- _Required work_
Among the lines of the records, please find those that contain the word "Kami" and copy them.

☆ ☆ ☆

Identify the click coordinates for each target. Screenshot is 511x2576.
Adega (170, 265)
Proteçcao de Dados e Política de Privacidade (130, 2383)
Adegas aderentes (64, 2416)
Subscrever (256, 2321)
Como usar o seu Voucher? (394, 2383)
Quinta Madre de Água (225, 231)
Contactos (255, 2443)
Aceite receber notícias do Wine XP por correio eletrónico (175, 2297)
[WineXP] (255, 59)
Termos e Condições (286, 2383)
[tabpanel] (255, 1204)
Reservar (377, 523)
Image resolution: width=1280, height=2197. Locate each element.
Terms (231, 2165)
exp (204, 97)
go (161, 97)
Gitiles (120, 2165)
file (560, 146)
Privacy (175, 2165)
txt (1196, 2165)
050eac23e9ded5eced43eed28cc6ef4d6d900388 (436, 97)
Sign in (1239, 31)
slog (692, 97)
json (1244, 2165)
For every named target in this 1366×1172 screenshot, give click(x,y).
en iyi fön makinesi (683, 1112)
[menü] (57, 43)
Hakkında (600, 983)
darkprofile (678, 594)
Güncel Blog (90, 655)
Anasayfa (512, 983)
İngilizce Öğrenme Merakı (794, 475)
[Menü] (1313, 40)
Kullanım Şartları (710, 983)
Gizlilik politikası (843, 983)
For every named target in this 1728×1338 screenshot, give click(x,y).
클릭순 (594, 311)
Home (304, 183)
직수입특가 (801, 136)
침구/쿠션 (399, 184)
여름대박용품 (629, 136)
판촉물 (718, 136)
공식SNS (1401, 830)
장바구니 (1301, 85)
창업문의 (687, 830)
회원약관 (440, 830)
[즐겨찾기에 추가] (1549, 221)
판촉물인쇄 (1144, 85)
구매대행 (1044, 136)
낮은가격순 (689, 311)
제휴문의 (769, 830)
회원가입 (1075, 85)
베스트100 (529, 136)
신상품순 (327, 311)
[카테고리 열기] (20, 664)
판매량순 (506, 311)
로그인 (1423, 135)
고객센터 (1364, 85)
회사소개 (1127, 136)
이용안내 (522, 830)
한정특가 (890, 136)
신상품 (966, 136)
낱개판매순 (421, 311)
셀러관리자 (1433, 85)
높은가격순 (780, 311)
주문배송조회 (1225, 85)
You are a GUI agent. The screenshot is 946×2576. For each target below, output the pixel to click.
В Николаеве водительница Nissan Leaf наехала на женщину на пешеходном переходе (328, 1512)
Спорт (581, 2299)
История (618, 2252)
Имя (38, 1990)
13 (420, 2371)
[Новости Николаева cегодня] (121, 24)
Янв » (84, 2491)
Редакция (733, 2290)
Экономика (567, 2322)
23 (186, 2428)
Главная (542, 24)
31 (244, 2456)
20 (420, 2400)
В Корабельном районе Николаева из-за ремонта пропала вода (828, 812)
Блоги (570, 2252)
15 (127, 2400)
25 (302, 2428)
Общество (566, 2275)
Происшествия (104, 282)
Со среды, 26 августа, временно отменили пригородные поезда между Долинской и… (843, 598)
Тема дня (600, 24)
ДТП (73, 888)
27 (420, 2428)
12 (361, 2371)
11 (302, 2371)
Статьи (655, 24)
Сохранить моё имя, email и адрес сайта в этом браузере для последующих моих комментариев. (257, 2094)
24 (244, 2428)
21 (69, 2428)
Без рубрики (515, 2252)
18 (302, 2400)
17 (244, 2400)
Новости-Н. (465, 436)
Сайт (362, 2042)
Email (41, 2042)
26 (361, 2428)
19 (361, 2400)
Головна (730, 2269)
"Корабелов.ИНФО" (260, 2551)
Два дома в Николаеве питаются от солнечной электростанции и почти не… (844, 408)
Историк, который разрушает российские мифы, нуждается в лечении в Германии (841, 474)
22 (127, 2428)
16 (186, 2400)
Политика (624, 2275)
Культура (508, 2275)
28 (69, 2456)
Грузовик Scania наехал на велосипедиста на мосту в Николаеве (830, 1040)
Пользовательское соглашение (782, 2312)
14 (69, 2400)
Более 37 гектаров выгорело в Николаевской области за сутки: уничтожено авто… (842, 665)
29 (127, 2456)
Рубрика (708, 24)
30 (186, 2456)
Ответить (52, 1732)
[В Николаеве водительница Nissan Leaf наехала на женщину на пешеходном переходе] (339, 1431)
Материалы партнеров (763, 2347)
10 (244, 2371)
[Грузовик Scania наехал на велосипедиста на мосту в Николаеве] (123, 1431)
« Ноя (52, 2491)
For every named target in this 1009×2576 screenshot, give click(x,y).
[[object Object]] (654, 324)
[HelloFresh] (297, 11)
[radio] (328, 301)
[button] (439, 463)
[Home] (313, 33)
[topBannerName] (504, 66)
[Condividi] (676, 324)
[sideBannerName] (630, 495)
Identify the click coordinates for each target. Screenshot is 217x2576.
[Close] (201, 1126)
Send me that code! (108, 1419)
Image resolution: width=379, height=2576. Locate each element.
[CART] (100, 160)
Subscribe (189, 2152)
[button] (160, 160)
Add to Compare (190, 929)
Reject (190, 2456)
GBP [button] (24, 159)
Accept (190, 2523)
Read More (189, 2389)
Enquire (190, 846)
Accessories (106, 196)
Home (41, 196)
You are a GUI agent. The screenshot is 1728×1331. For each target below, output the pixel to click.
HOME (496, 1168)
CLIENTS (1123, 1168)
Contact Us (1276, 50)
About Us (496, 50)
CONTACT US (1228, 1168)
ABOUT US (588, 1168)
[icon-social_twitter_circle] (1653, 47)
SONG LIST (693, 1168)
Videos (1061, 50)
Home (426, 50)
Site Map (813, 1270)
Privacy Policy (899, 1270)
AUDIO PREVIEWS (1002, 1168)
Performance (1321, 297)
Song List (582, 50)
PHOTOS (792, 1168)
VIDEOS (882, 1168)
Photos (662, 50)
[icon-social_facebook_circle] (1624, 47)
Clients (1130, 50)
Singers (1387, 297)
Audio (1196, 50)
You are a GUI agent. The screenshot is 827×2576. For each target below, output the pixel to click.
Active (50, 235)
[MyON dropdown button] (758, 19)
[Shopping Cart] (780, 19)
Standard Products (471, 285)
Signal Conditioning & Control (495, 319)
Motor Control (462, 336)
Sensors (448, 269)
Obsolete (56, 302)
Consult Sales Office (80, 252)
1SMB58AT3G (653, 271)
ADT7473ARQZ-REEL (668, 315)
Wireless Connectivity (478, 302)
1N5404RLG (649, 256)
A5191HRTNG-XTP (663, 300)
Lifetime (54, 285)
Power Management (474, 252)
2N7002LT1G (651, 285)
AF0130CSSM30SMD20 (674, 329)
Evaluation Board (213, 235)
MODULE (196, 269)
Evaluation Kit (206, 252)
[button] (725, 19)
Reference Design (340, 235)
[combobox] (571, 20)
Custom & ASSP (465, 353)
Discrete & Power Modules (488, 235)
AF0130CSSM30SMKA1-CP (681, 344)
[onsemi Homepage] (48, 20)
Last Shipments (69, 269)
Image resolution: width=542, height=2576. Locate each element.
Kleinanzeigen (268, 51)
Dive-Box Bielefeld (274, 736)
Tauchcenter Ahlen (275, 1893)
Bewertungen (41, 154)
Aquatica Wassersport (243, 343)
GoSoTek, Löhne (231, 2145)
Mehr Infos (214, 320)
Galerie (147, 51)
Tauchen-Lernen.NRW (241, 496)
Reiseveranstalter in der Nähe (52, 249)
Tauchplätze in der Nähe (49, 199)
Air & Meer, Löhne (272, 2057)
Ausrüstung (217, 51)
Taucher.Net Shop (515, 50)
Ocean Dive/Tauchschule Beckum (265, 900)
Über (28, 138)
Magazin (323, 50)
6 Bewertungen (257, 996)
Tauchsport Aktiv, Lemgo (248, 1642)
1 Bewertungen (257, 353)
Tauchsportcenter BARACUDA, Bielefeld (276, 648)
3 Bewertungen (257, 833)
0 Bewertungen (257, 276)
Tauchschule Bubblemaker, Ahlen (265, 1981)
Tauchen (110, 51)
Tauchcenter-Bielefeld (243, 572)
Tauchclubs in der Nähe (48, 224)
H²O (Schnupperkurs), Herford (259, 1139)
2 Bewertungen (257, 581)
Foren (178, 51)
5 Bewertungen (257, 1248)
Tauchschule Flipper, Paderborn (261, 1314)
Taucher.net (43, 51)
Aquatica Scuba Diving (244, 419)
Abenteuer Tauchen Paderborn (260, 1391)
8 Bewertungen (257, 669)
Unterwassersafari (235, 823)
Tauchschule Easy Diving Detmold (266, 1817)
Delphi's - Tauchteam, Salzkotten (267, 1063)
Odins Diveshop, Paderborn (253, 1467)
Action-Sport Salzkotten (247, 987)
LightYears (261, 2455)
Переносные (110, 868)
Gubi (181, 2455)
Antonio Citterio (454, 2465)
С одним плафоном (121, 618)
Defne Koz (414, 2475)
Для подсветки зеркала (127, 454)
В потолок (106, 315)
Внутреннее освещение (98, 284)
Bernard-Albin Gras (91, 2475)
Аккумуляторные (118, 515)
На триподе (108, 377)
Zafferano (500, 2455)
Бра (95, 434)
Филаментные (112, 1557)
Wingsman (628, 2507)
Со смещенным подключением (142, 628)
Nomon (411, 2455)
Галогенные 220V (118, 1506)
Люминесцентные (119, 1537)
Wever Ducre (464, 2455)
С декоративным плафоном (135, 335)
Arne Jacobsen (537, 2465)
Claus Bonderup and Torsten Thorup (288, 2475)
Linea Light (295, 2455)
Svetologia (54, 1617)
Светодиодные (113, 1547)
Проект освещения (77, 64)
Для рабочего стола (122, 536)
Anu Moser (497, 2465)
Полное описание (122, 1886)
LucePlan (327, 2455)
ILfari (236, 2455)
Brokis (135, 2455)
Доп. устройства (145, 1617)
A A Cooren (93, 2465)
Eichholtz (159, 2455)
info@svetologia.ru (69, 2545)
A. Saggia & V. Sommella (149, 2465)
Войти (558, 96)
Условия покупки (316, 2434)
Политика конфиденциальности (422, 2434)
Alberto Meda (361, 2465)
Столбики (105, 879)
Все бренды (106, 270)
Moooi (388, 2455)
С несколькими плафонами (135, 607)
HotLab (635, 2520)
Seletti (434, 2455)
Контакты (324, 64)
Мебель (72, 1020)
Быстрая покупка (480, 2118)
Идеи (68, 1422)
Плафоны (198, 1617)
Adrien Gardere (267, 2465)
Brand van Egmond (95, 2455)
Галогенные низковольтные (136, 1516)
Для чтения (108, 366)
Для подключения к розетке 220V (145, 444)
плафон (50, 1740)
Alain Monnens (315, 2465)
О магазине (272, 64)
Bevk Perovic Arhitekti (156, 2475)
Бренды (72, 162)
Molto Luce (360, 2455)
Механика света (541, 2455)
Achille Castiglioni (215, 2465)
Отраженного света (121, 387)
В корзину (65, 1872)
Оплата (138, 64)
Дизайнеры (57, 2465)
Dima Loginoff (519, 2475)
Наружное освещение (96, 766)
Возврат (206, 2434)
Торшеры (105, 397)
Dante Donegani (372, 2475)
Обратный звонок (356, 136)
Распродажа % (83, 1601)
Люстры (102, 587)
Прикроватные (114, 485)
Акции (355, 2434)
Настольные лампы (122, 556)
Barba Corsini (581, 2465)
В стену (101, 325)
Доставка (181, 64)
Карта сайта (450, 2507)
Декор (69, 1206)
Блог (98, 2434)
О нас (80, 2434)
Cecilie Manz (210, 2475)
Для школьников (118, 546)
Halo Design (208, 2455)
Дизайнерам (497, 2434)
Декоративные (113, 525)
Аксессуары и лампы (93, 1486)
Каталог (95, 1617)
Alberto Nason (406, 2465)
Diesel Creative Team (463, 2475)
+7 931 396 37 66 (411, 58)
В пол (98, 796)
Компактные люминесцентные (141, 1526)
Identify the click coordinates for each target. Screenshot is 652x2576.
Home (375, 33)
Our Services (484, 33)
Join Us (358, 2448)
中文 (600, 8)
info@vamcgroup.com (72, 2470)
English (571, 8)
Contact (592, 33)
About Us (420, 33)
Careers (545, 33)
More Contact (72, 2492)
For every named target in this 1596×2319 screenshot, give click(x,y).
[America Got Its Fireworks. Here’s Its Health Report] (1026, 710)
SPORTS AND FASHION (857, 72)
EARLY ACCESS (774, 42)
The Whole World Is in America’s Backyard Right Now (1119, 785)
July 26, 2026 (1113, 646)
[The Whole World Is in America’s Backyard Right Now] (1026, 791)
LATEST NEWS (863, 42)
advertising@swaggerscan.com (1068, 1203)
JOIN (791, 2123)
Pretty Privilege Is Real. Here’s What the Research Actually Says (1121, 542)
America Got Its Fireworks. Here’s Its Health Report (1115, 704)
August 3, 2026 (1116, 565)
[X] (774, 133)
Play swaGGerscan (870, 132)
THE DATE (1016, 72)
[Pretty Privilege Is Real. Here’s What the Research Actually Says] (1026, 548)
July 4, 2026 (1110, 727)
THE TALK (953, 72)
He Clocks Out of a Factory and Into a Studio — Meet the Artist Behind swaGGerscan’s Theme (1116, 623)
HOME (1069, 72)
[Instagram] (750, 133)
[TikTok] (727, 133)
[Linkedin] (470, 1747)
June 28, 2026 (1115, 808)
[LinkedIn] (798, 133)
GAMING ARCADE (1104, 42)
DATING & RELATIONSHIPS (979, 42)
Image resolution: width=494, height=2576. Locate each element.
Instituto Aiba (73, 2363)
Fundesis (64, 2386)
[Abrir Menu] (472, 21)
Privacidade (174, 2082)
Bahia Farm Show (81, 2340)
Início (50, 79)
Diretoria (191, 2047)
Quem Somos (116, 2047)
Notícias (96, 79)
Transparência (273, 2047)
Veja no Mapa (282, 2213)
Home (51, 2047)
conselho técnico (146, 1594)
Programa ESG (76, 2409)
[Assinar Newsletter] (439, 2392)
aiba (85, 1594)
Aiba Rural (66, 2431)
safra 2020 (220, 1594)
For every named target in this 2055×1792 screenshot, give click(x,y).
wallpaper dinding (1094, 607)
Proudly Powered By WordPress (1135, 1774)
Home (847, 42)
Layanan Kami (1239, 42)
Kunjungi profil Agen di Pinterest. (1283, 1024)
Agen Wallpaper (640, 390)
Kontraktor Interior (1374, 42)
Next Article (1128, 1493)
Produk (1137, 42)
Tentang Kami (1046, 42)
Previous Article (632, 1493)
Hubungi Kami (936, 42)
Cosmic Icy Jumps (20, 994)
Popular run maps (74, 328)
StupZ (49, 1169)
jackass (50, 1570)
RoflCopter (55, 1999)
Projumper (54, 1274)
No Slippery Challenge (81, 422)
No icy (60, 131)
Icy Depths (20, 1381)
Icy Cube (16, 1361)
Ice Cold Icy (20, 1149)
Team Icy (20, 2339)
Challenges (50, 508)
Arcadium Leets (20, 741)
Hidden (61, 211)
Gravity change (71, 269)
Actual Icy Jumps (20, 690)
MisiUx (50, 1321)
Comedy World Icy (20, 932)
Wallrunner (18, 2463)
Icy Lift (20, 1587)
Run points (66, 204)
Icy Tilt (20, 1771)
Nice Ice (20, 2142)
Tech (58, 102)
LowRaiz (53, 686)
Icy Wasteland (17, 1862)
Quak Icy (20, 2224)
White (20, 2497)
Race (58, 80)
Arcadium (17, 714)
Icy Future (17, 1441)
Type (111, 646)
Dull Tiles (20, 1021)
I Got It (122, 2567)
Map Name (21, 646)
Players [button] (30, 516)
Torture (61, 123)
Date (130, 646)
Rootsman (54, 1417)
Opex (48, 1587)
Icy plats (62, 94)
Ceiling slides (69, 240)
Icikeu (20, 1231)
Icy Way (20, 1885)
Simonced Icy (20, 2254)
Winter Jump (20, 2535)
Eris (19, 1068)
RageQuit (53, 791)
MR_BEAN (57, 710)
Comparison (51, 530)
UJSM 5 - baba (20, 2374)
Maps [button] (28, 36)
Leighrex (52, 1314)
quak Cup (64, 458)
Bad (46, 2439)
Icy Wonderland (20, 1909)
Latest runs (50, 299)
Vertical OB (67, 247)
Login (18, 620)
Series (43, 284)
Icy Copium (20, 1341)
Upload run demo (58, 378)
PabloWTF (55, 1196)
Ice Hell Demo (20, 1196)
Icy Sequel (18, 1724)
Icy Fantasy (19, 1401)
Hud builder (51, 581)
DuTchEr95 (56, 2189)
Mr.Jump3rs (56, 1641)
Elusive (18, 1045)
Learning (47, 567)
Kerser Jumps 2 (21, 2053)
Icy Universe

☆ ☆ ☆

- _Result_
Layanan Kami (1239, 42)
Tentang Kami (1046, 42)
Hubungi Kami (936, 42)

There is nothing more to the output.